When you are building a pipeline. The most compelling argument for hiring pre-licensed clinicians is retention. A clinician who trains under you, earns their hours in your practice, and achieves licensure with your support is significantly more likely to stay long-term than a fully licensed clinician you recruited from the open market. If your turnover cost for a fully licensed clinician is $8,000 to $12,000 (recruiting, credentialing, ramp period), and a 'homegrown' clinician stays 2 to 3 years longer, the lifetime value calculation favors the pre-licensed hire.
When licensed clinicians are not available. In many markets, especially rural areas and underserved communities, fully licensed clinicians are simply not available for hire at any reasonable salary. Pre-licensed clinicians may be your only option for expanding capacity.
When Pre-Licensed Hires Do Not Make Sense
When you need immediate revenue. If you are hiring to meet current demand and need the clinician generating full revenue as quickly as possible, a pre-licensed hire will disappoint. The credentialing delays are longer, the ramp is slower, and the per-session revenue is lower.

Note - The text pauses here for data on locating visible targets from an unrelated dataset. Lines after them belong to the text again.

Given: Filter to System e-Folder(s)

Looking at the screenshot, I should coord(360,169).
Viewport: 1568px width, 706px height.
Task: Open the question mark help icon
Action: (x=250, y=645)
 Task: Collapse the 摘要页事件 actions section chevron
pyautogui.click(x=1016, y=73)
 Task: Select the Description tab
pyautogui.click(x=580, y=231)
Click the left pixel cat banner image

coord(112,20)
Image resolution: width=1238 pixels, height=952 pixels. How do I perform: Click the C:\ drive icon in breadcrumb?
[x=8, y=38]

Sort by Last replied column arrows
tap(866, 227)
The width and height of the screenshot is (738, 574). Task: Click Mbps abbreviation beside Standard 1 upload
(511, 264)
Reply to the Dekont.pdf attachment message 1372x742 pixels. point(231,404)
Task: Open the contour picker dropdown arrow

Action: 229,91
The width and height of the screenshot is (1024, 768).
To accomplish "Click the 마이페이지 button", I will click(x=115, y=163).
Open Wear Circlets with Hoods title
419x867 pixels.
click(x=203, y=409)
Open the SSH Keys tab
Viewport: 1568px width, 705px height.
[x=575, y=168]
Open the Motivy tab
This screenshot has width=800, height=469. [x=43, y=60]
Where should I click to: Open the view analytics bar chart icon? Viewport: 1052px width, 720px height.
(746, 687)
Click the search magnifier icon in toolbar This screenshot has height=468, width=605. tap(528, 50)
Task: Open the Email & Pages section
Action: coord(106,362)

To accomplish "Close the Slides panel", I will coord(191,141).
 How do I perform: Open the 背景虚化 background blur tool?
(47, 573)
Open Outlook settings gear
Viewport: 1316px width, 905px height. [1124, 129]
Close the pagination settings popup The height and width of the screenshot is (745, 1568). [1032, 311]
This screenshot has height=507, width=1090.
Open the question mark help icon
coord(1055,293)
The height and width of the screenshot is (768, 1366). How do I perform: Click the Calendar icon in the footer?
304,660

When your payer mix is heavily Medicare. Medicare's refusal to credential pre-licensed clinicians means those patients cannot be served, period. If Medicare represents 20% or more of your patient mix, a pre-licensed clinician has a meaningful revenue ceiling.
When you cannot provide quality supervision. Supervision is not just a financial cost; it is a clinical and ethical obligation. If you do not have a supervisor who is genuinely invested in the clinician's development, the arrangement will fail clinically and the clinician will leave, taking your investment with them.
Building the Financial Model for Your Practice
Before hiring any clinician, pre-licensed or fully licensed, build a month-by-month financial model that includes:
Monthly salary and benefits cost. Credentialing timeline (research your specific payers). Session ramp schedule (be conservative). Average reimbursement per session (by payer, weighted by your expected mix). Supervision costs (if applicable). Incremental overhead (space, EHR, malpractice). Cumulative cash flow (the running total of revenue minus costs).
The model will tell you two things: how much cash you need before hiring, and when the hire becomes financially positive. If you cannot tolerate the cash outflow shown in the model, you are not ready to hire, regardless of whether the candidate is pre-licensed or fully licensed.
The practices that scale successfully are the ones that make hiring decisions with a spreadsheet open, not just a clinical need in mind.